**Exercise aim**
All entries below are to be set down again, identical to the source.
[Provided material — start]
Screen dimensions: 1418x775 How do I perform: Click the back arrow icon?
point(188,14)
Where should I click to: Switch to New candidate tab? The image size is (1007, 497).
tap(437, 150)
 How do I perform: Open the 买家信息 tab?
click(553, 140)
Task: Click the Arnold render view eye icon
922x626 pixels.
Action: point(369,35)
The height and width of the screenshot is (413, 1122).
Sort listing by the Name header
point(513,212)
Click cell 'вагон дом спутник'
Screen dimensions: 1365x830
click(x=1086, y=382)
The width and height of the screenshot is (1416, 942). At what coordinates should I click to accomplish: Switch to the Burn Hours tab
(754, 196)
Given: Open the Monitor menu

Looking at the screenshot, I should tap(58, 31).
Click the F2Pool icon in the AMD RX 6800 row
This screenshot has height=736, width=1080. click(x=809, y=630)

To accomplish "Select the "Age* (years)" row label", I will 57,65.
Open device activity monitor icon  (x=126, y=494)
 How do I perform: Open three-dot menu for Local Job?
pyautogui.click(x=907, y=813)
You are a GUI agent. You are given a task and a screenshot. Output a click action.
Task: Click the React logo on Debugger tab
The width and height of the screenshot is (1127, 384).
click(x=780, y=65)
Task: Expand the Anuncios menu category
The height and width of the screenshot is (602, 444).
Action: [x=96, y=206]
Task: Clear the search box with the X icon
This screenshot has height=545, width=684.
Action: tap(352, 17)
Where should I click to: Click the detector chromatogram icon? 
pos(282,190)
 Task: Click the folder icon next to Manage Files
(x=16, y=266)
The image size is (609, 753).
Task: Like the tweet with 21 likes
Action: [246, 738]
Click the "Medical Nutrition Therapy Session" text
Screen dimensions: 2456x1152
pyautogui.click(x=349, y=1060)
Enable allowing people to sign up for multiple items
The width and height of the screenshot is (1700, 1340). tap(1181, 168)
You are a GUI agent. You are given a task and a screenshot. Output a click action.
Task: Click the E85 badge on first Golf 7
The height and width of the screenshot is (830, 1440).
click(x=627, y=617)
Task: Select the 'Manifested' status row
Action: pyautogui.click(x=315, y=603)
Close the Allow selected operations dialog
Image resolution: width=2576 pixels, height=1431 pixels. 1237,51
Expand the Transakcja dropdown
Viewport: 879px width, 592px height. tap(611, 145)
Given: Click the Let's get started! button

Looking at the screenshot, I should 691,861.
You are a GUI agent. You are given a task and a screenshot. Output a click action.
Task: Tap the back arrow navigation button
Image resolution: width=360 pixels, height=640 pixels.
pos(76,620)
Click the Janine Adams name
[Provided material — finish]
**Finished exercise**
Screen dimensions: 1418x775 How do I perform: Click the back arrow icon?
point(188,14)
Where should I click to: Switch to New candidate tab? The image size is (1007, 497).
tap(437, 150)
 How do I perform: Open the 买家信息 tab?
click(553, 140)
Task: Click the Arnold render view eye icon
922x626 pixels.
Action: point(369,35)
The height and width of the screenshot is (413, 1122).
Sort listing by the Name header
point(513,212)
Click cell 'вагон дом спутник'
Screen dimensions: 1365x830
click(x=1086, y=382)
The width and height of the screenshot is (1416, 942). At what coordinates should I click to accomplish: Switch to the Burn Hours tab
(754, 196)
Given: Open the Monitor menu

Looking at the screenshot, I should tap(58, 31).
Click the F2Pool icon in the AMD RX 6800 row
This screenshot has height=736, width=1080. click(x=809, y=630)

To accomplish "Select the "Age* (years)" row label", I will 57,65.
Open device activity monitor icon  (x=126, y=494)
 How do I perform: Open three-dot menu for Local Job?
pyautogui.click(x=907, y=813)
You are a GUI agent. You are given a task and a screenshot. Output a click action.
Task: Click the React logo on Debugger tab
The width and height of the screenshot is (1127, 384).
click(x=780, y=65)
Task: Expand the Anuncios menu category
The height and width of the screenshot is (602, 444).
Action: [x=96, y=206]
Task: Clear the search box with the X icon
This screenshot has height=545, width=684.
Action: tap(352, 17)
Where should I click to: Click the detector chromatogram icon? 
pos(282,190)
 Task: Click the folder icon next to Manage Files
(x=16, y=266)
The image size is (609, 753).
Task: Like the tweet with 21 likes
Action: [246, 738]
Click the "Medical Nutrition Therapy Session" text
Screen dimensions: 2456x1152
pyautogui.click(x=349, y=1060)
Enable allowing people to sign up for multiple items
The width and height of the screenshot is (1700, 1340). tap(1181, 168)
You are a GUI agent. You are given a task and a screenshot. Output a click action.
Task: Click the E85 badge on first Golf 7
The height and width of the screenshot is (830, 1440).
click(x=627, y=617)
Task: Select the 'Manifested' status row
Action: pyautogui.click(x=315, y=603)
Close the Allow selected operations dialog
Image resolution: width=2576 pixels, height=1431 pixels. 1237,51
Expand the Transakcja dropdown
Viewport: 879px width, 592px height. tap(611, 145)
Given: Click the Let's get started! button

Looking at the screenshot, I should 691,861.
You are a GUI agent. You are given a task and a screenshot. Output a click action.
Task: Tap the back arrow navigation button
Image resolution: width=360 pixels, height=640 pixels.
pos(76,620)
Click the Janine Adams name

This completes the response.